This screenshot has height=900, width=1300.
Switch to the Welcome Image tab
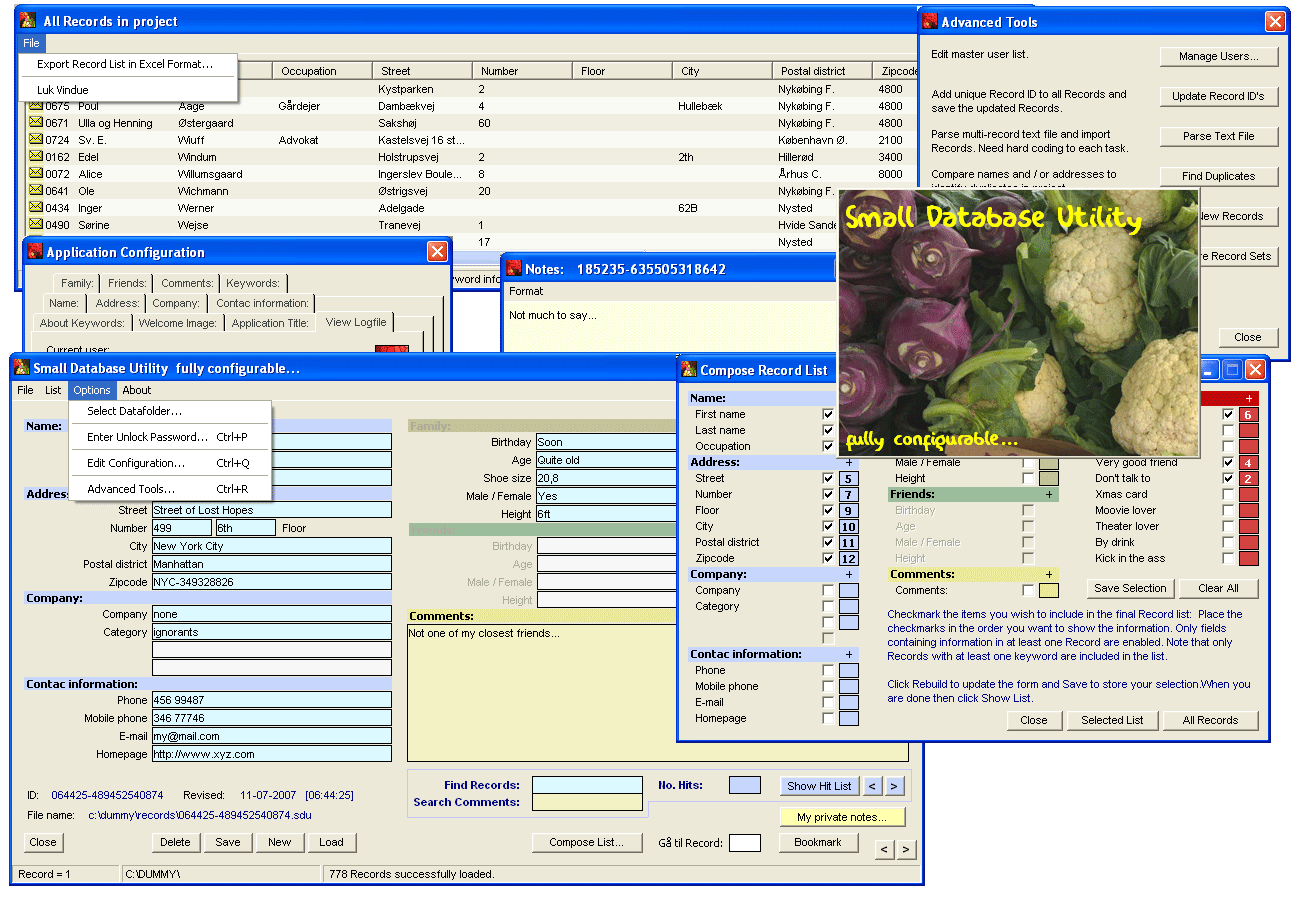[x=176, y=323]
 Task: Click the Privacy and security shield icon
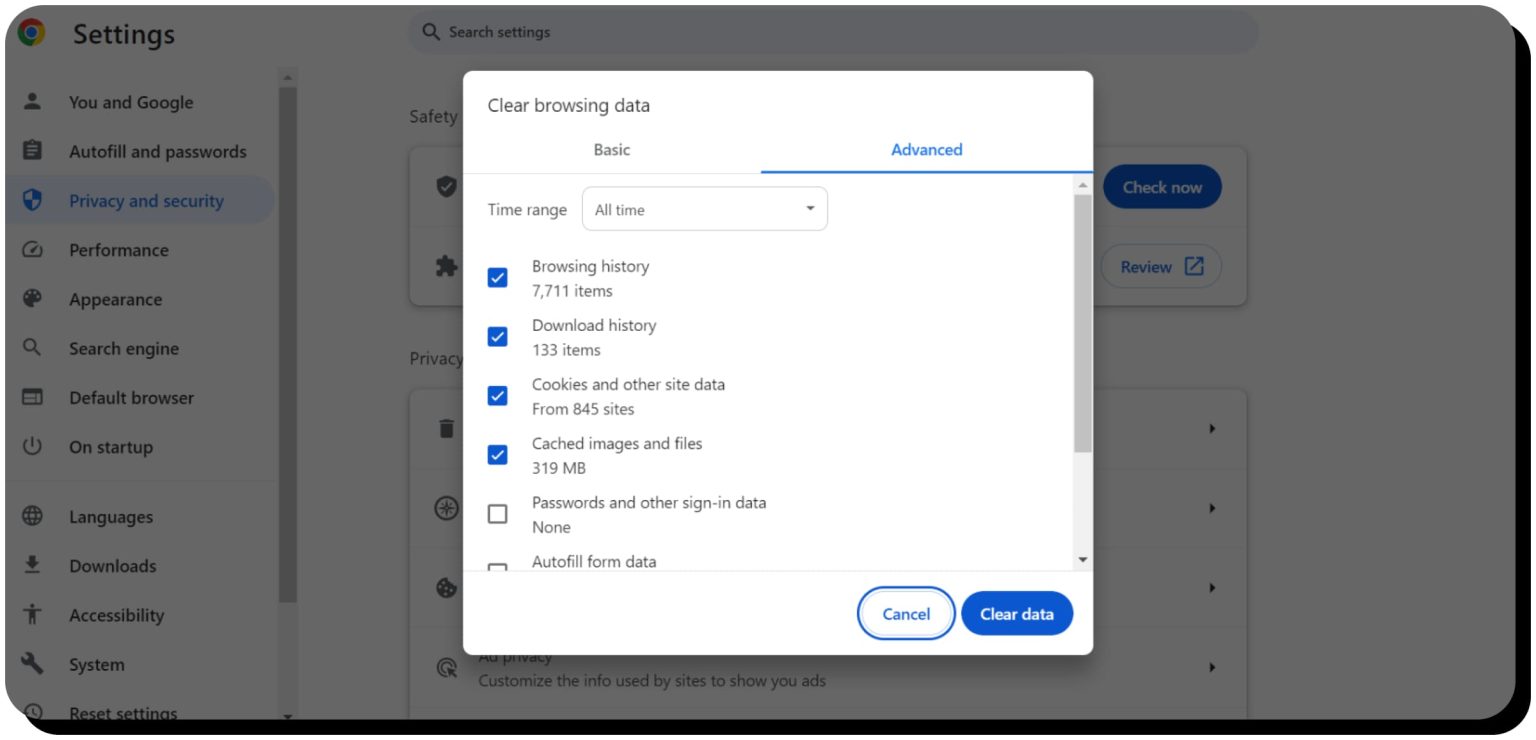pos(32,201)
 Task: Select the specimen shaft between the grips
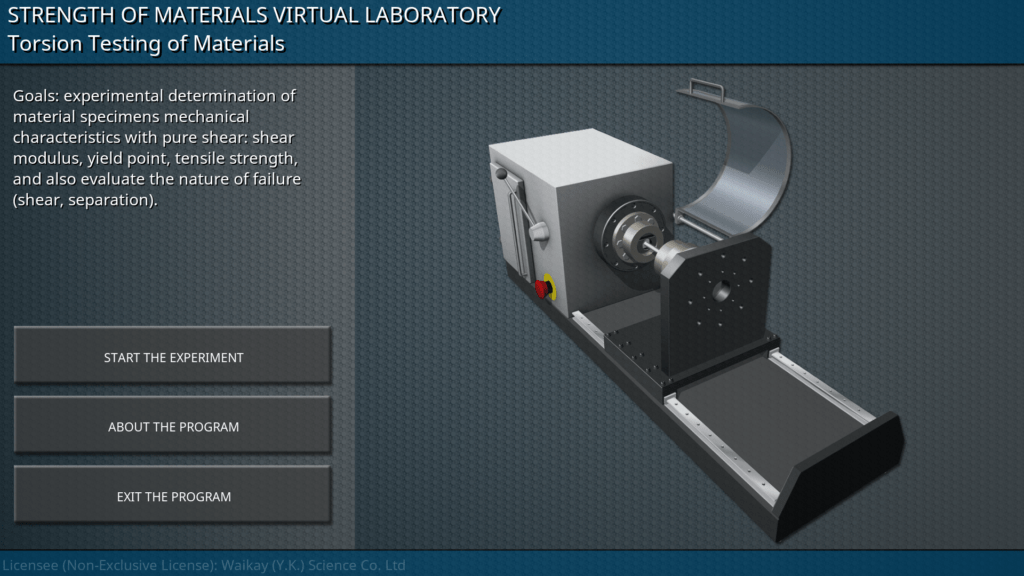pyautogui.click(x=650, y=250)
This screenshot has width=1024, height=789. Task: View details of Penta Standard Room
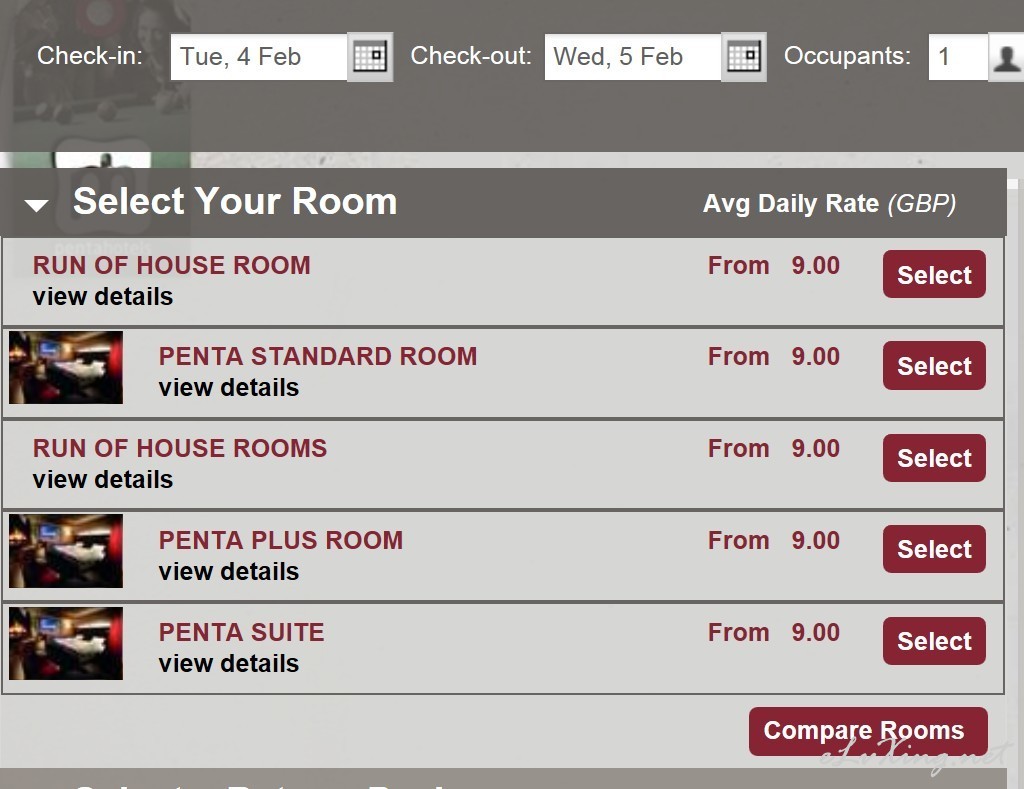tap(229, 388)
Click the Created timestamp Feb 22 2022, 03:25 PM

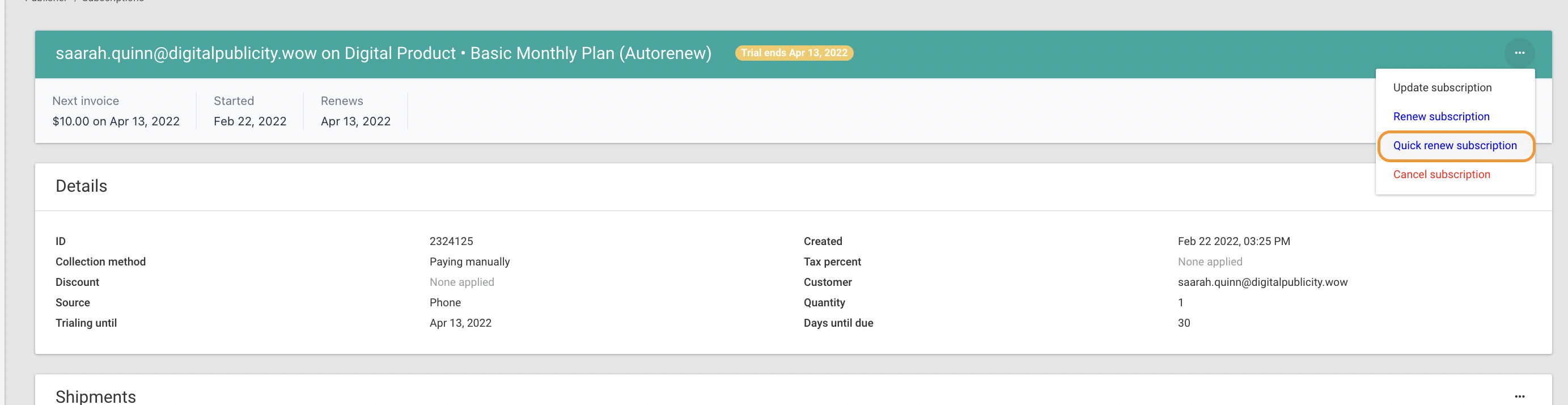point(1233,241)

WHAT TO WORK ON
Each line from the one with "Switch to the Welcome Image tab" to the final line of the data above is to be printed exactly; no picture should appear in the copy.

RESULT OF THE EXERCISE
Switch to the Welcome Image tab
[x=176, y=323]
 Task: Click the Privacy and security shield icon
pos(32,201)
 Task: Select the specimen shaft between the grips
pyautogui.click(x=650, y=250)
This screenshot has width=1024, height=789. Task: View details of Penta Standard Room
tap(229, 388)
Click the Created timestamp Feb 22 2022, 03:25 PM

point(1233,241)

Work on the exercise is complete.